REQUIRED WORK: Copy out exactly the lines from the one containing "Image resolution: width=1456" through the end of the records, and no pictures.

EXERCISE DATA:
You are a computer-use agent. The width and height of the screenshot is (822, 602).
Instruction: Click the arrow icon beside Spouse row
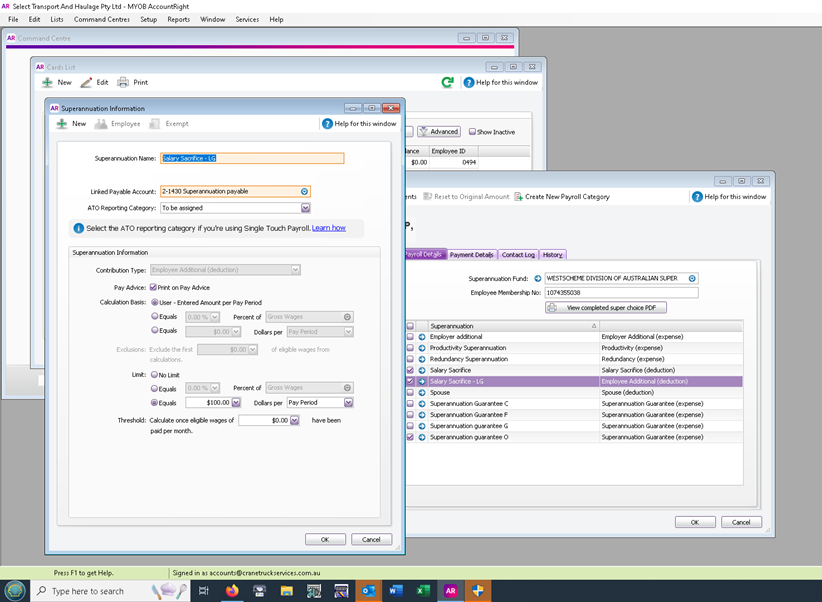422,392
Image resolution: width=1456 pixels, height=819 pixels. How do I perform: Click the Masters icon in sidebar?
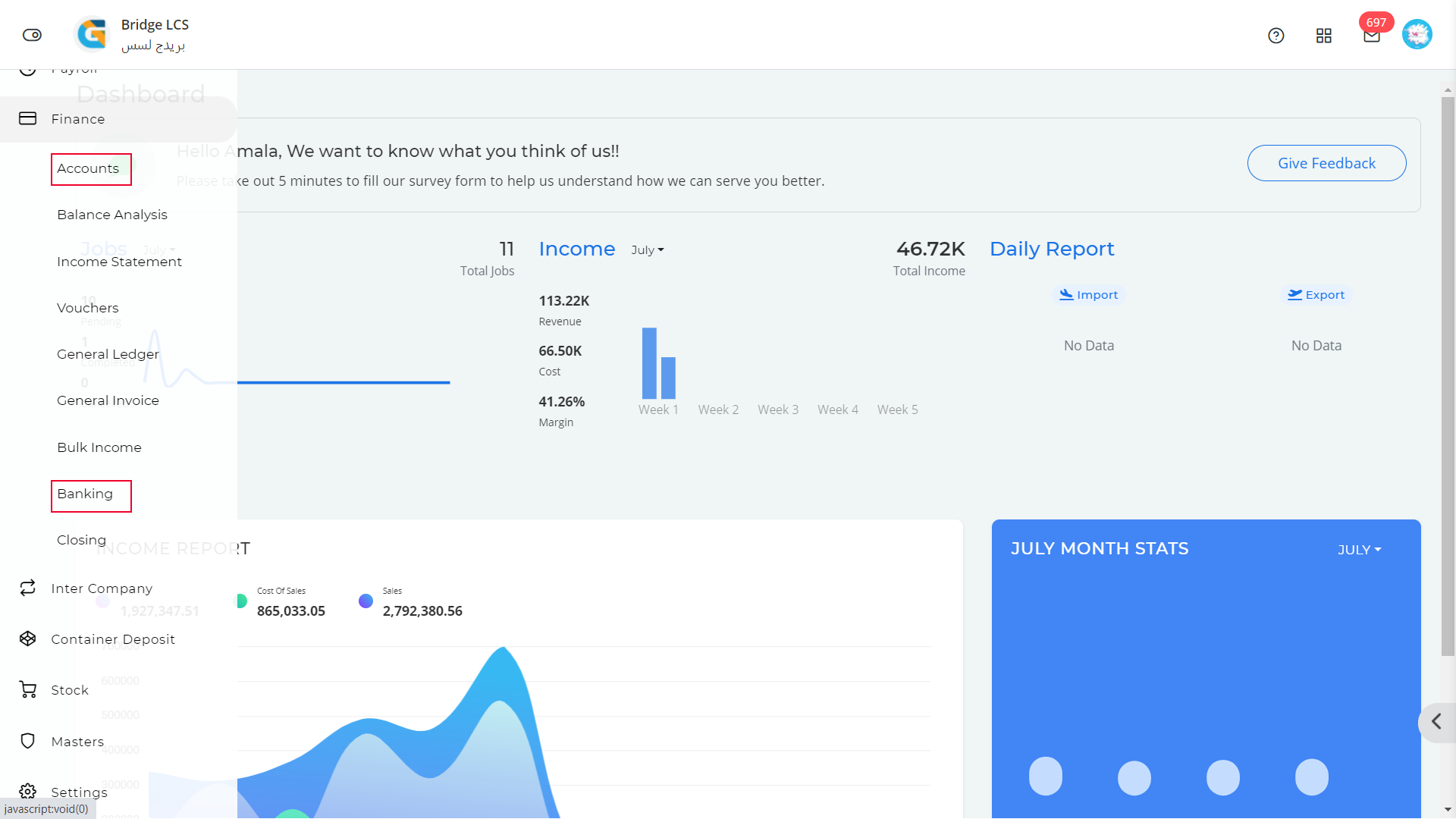click(x=28, y=741)
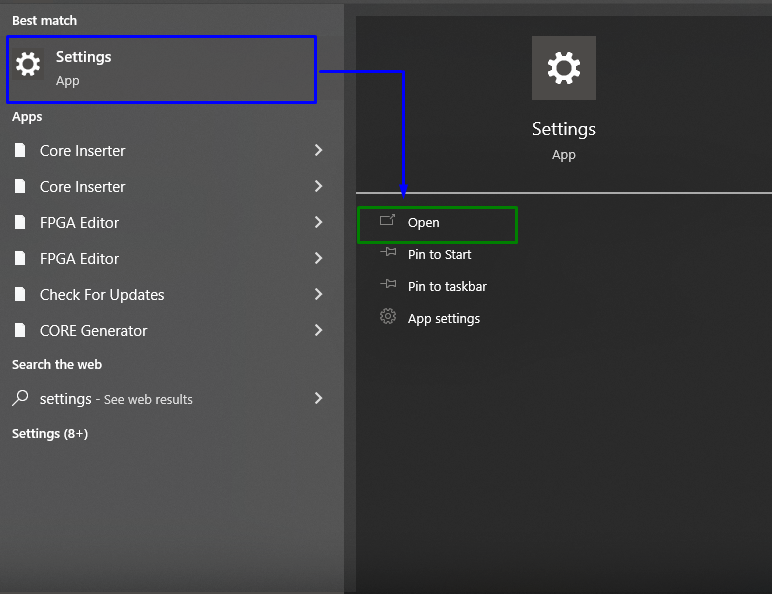Click the magnifier icon next to settings web result
This screenshot has height=594, width=772.
coord(20,398)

RESULT:
Image resolution: width=1456 pixels, height=819 pixels. How do I perform: Click the Masters icon in sidebar?
click(x=28, y=741)
Click the magnifier icon next to settings web result
This screenshot has height=594, width=772.
coord(20,398)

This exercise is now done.